> [Exercise objective]: Take from the data every line in which the word "Follow" is found.

> [Listed records]:
_ _ _ _ _
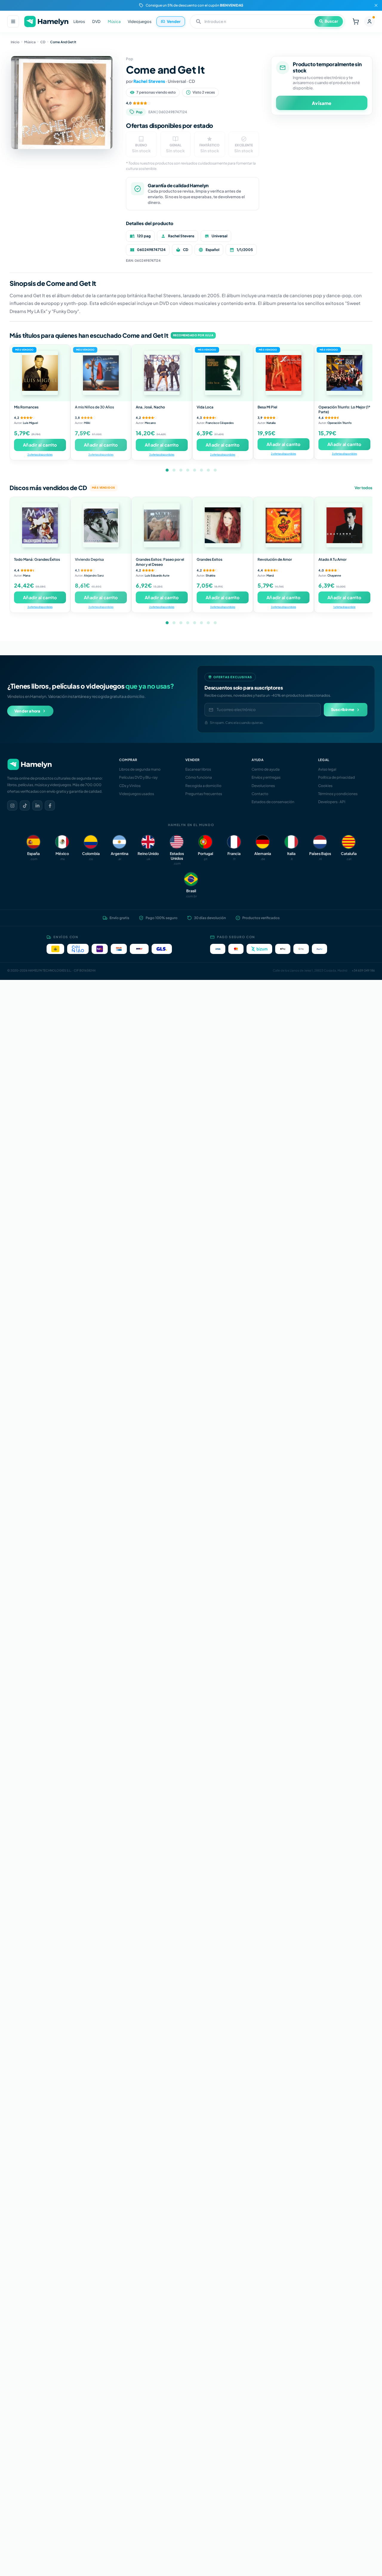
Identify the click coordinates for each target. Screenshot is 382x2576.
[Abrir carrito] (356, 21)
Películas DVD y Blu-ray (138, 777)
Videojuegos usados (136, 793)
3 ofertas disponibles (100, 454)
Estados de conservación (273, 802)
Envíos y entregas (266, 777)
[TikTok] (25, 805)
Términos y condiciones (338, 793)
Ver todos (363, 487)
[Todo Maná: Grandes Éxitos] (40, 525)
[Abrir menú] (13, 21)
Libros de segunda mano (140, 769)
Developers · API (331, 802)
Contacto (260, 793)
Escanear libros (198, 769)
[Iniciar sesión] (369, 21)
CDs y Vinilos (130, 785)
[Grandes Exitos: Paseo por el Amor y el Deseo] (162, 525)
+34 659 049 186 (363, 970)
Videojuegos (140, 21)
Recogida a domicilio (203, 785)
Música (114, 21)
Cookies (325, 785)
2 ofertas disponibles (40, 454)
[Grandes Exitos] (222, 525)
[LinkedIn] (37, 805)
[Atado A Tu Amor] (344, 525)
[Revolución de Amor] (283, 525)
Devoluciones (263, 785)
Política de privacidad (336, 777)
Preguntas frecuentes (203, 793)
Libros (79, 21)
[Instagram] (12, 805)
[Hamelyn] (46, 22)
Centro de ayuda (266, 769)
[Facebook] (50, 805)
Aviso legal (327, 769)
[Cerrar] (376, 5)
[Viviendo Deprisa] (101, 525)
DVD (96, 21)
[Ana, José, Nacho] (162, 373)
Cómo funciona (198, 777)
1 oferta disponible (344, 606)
_ _ _ _ _
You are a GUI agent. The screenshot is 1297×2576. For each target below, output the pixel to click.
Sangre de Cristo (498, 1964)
_ _ _ _ _
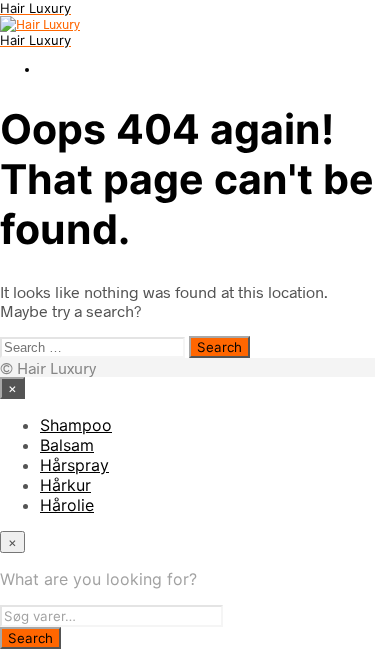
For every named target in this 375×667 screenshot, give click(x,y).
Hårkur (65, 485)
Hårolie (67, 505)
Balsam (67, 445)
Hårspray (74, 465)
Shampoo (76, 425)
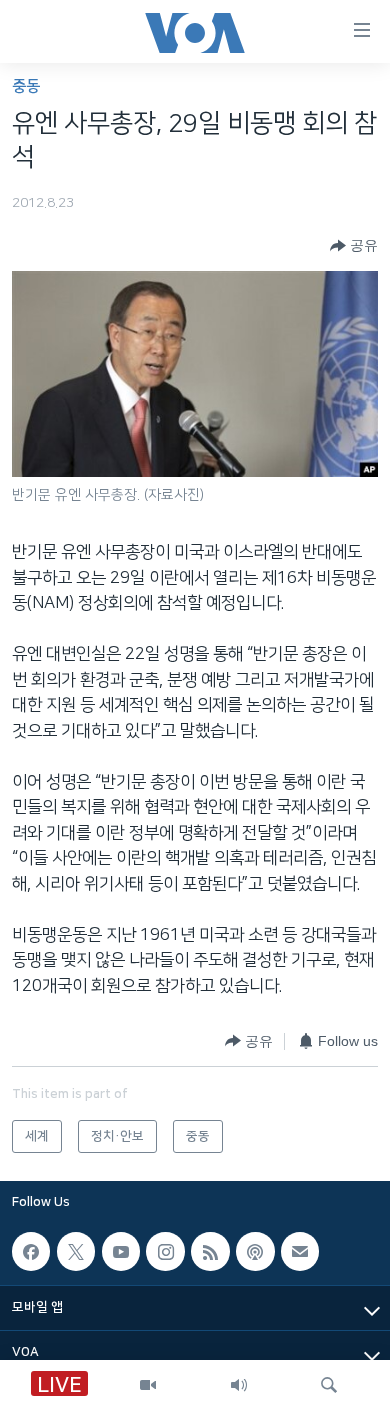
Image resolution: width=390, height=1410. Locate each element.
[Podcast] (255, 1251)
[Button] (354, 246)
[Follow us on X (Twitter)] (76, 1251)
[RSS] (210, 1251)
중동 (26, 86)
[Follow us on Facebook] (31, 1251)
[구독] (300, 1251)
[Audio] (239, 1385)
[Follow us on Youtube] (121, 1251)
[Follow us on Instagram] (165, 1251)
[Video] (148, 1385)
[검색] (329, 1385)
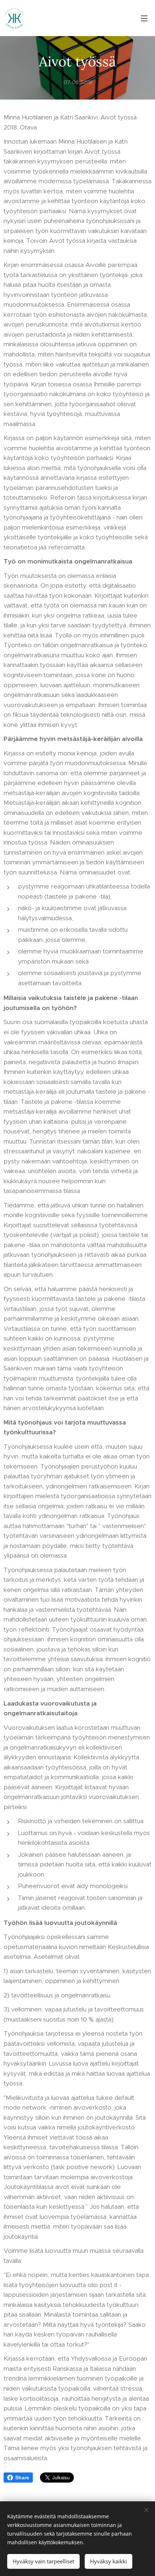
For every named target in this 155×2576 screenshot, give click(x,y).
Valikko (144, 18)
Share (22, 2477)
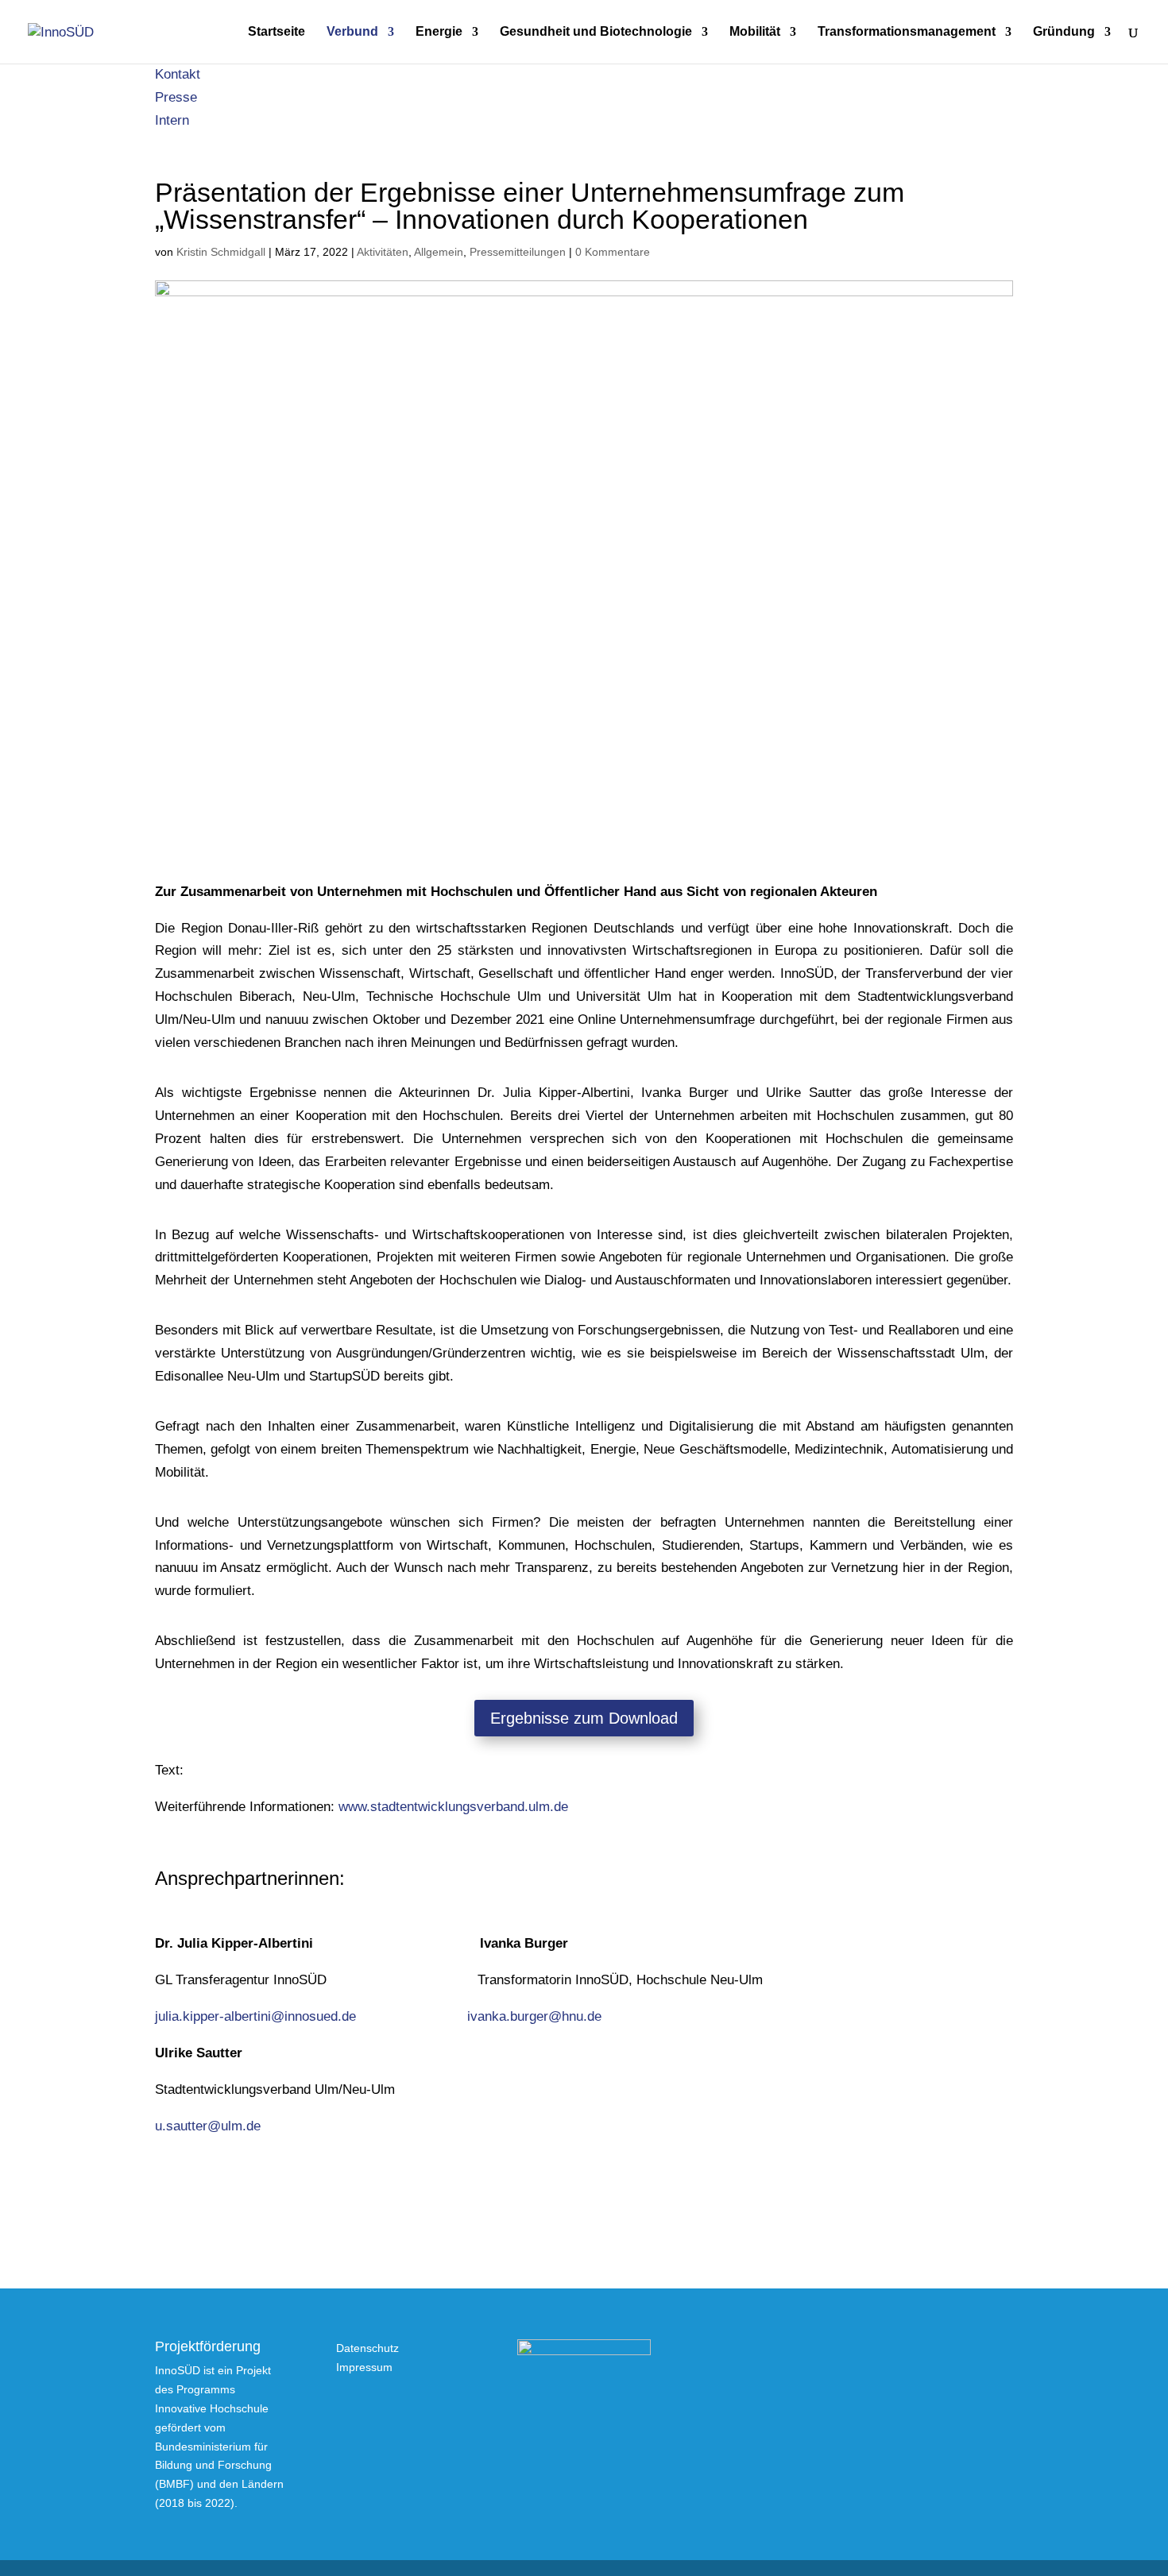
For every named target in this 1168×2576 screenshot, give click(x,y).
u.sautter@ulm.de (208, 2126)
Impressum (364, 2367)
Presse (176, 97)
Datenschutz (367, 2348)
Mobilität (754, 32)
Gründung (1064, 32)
_ _ _ _ _
> [Final answer]:
[Follow us on X (Twitter)] (76, 1251)
[Follow us on Facebook] (31, 1251)
[Follow us on Youtube] (121, 1251)
[Follow us on Instagram] (165, 1251)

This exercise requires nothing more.